Due to the importance of its role in supplying running water, numerous factories and workshops were rapidly built around the Yangshupu Road, many of which were likewise the first of their kind in China. The most important are listed below:

- Yangshupu Shipyard (杨树浦船坞), built in 1862 and modernised in the 1880s.
- Shanghai Papermaking Factory (上海天章记录纸厂), built in 1882.
- Yangshupu Waterworks Workshop (杨树浦水厂车间), built in 1883.
- Shanghai No. 3 Silk Mill (上海第三丝织厂), built in 1888.
- Shanghai No. 5 Textile Mill (上海第五毛纺织厂), built in 1896.
- Shanghai No. 1 Silk Mill (上海第一丝织厂), built in 1898.
- Shanghai Power Station Auxiliary Engine Factory (上海电站辅机厂), built in 1912.
- Yangshupu Power Station (杨树浦发电厂), built in 1913.
- Shanghai No. 1 Wool Mill (上海第一毛条厂), built in 1915.
- Shanghai Soap Factory (上海制皂厂), built in 1923.
- Shanghai Tram Workshop (上海电车厂), built in 1925.
- Shanghai Naval Machinery Factory (上海中华造船厂工人加工舰艇部件), built in 1926.
- Yangshupu Gasworks (杨树浦煤气厂), built in 1933.
- Shanghai Fish Market (上海鱼市场), built in 1935.
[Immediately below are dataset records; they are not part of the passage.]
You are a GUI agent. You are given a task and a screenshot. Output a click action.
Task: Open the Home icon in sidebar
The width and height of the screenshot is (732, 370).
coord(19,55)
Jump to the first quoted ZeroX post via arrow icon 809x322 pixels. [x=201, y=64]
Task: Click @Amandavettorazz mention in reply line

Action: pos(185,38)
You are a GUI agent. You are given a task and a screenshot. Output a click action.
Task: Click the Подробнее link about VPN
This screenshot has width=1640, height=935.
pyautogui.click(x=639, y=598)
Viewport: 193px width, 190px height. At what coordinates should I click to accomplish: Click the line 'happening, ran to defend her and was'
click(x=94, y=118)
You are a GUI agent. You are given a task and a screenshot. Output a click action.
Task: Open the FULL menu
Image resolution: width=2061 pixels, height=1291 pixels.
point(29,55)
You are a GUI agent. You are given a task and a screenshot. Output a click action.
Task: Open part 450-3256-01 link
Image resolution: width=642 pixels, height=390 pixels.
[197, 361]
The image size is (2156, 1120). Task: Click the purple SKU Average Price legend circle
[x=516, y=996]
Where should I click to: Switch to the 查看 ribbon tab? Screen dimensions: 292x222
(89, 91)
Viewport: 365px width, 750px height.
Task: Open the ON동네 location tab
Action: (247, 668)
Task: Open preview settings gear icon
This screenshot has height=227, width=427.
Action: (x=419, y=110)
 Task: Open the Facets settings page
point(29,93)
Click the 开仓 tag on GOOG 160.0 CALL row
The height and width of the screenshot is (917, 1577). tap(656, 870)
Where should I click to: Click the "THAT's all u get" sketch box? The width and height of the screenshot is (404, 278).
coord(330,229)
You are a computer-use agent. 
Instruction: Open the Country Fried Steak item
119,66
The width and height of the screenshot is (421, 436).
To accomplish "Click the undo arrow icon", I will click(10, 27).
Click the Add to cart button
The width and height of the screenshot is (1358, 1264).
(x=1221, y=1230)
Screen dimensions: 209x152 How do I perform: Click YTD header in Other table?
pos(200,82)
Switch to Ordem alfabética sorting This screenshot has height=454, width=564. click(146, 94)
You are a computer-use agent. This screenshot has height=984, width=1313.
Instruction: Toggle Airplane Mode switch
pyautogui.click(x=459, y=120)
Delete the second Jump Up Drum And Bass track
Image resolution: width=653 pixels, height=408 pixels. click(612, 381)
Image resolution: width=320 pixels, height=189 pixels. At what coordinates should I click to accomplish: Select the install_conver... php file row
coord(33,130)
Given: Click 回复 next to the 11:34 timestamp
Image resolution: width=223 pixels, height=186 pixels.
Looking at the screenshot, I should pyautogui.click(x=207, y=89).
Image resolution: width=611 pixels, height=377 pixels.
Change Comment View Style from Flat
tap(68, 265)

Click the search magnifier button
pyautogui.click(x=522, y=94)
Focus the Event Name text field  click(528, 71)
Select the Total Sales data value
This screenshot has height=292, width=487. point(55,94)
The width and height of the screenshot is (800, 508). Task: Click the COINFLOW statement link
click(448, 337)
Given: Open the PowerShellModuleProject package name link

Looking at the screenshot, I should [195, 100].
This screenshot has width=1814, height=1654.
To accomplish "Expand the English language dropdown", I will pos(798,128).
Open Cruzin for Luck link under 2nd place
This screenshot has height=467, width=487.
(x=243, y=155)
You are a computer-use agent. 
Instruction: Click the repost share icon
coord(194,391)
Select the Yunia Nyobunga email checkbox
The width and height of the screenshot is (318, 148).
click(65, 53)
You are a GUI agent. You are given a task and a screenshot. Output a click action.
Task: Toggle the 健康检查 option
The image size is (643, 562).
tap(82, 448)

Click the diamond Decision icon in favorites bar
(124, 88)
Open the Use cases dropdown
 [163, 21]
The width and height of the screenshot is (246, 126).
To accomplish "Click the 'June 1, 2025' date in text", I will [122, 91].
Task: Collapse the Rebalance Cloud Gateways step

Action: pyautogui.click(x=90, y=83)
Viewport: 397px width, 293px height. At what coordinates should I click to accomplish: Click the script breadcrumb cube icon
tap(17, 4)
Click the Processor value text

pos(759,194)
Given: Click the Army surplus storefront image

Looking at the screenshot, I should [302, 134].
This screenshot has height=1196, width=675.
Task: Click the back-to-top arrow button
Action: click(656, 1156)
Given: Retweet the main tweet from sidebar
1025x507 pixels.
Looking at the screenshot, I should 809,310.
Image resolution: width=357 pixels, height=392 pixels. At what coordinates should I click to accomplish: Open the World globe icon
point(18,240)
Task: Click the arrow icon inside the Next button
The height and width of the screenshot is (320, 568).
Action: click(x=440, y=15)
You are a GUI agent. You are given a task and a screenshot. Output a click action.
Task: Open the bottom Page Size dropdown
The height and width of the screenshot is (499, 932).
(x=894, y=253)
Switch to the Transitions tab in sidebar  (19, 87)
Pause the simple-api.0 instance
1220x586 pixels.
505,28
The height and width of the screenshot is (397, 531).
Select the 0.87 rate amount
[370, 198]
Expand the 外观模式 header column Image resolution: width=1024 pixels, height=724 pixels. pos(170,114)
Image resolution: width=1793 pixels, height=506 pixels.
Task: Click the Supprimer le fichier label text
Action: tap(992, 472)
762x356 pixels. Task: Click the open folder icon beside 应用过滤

Opposite the waterworks are the sites of:

- Shanghai Water Supply Trade Association (上海市供水行业协会)
- Shanghai Institute of Water Education (上海水务进修学校)

To the south of the waterworks, facing the Huangpu River where once the docks stood, is the Yangpu Riverside (杨浦滨江) park and promenade opened in 2017.